- _Dataset content_:

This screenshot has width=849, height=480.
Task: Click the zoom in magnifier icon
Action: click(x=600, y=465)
* * *
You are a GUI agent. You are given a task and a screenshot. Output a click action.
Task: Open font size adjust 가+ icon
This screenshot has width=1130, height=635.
--
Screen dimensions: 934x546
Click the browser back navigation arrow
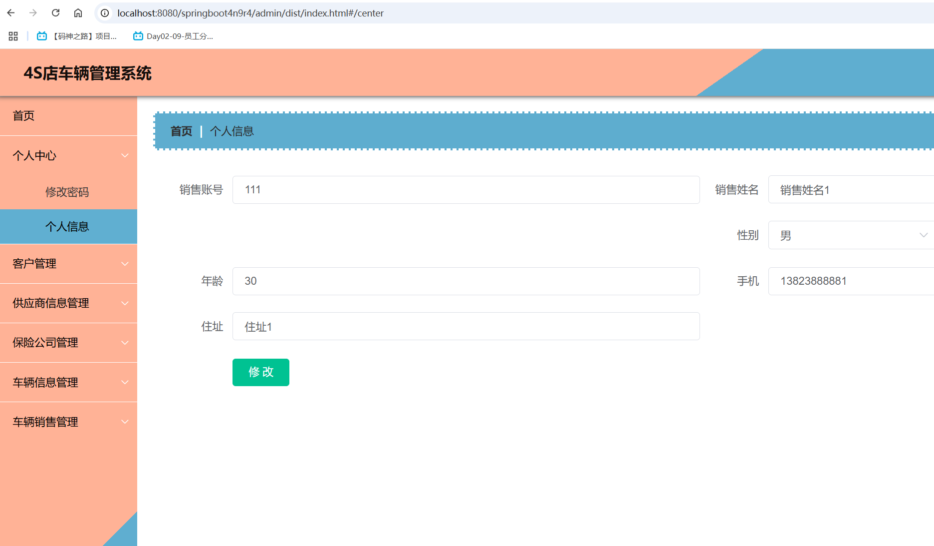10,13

- _Aim of the task_: From the data above, output exactly the lines between the one containing "Task: Open font size adjust 가+ icon" and the one containing "This screenshot has width=1130, height=635.", counting both of them.

- _Answer to the problem_:
Task: Open font size adjust 가+ icon
This screenshot has width=1130, height=635.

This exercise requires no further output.